Most fireR functions pull large archives straight from the source, so the examples below are not run when this site is built. The maps in this section, however, are produced live from a single, modest download — the CEC North America Level 1 ecoregion boundaries — to show what the returned spatial objects look like with both base R plot() and ggplot2.

library(ggplot2)

# A single, reliably-hosted download (~tens of MB)
na_l1 <- get_nal1eco(verbose = FALSE)

Base R plot() of an sf object, coloured by ecoregion name:

plot(na_l1["NA_L1NAME"], main = "North America Level 1 Ecoregions", border = NA)

Map of North America Level 1 ecoregions coloured by ecoregion name.

The same data rendered with ggplot2 via geom_sf():

ggplot(na_l1) +
  geom_sf(aes(fill = NA_L1NAME), color = NA) +
  guides(fill = "none") +
  labs(title = "North America Level 1 Ecoregions") +
  theme_minimal()

ggplot2 map of North America Level 1 ecoregions filled by ecoregion name.


MTBS fire perimeters

All fires

With output = "sf", read_mtbs() returns an sf object containing every fire perimeter in the MTBS composite dataset — all years, all states.

fires <- read_mtbs(output = "sf")
fires
#> Simple feature collection with 31,386 features and 22 fields
#> Geometry type: MULTIPOLYGON
#> Dimension:     XY
#> Bounding box:  xmin: -178.3 ymin: 17.9 xmax: -65.3 ymax: 71.4
#> CRS:           NAD83 / Conus Albers (EPSG:5070)

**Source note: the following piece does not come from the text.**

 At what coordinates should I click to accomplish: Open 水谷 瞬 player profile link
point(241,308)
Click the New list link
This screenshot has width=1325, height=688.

Plot the burn area acreage to get a quick sense of the data:

plot(fires["BurnBndAc"], main = "MTBS Fire Perimeters — All Years")

Filtering by year

Single year

Pass a single integer to keep only fires that started in that calendar year:

fires_2020 <- read_mtbs(years = 2020, output = "sf")
nrow(fires_2020)
#> [1] 246

Year range

Use R’s : operator to keep all fires within a contiguous span of years:

fires_recent <- read_mtbs(years = 2018:2023, output = "sf")
nrow(fires_recent)
#> [1] 1328

Quickly visualise where the major fires of the last decade fell:

library(sf)

plot(st_geometry(fires_recent), col = "#E25822AA", border = NA,
     main = "MTBS Fire Perimeters 2018–2023")

Specific years only

Supply a vector of individual years to return only fires from those exact years (non-contiguous):

fires_sel <- read_mtbs(years = c(2000, 2010, 2020), output = "sf")

Output formats

terra::SpatVector

Set output = "vect" (or "terra") to receive a terra::SpatVector instead of an sf object — handy when the rest of your workflow uses terra:

library(terra)

fires_vect <- read_mtbs(years = 2020:2023, output = "vect")
class(fires_vect)
#> [1] "SpatVector"
#> attr(,"package")
#> [1] "terra"

plot(fires_vect, "BurnBndAc", main = "Recent Fire Perimeters (terra)")

Attribute table only

Set geometry = FALSE to drop geometry and get a plain data.frame. Useful when you only need the metadata (fire name, year, acreage, etc.):

tbl <- read_mtbs(geometry = FALSE)
head(tbl[, c("Incid_Name", "Ig_Date", "BurnBndAc", "Incid_Type")])
#>     Incid_Name   Ig_Date BurnBndAc Incid_Type
#> 1  LOWDEN FIRE 1984-07-01   4537.35   Wildfire
#> 2  EUREKA FIRE 1984-08-15  11202.06   Wildfire
#> ...

Caching downloads

The MTBS ZIP archive is ~360 MB. Download it once with get_mtbs(), then read from disk with read_mtbs() on every subsequent call.

Default cache directory

Pass cache = TRUE to read_mtbs() to look for the ZIP in tools::R_user_dir("fireR", "cache") — a platform-appropriate user directory that persists between R sessions:

# Download once to the user cache directory
get_mtbs(directory = tools::R_user_dir("fireR", "cache"))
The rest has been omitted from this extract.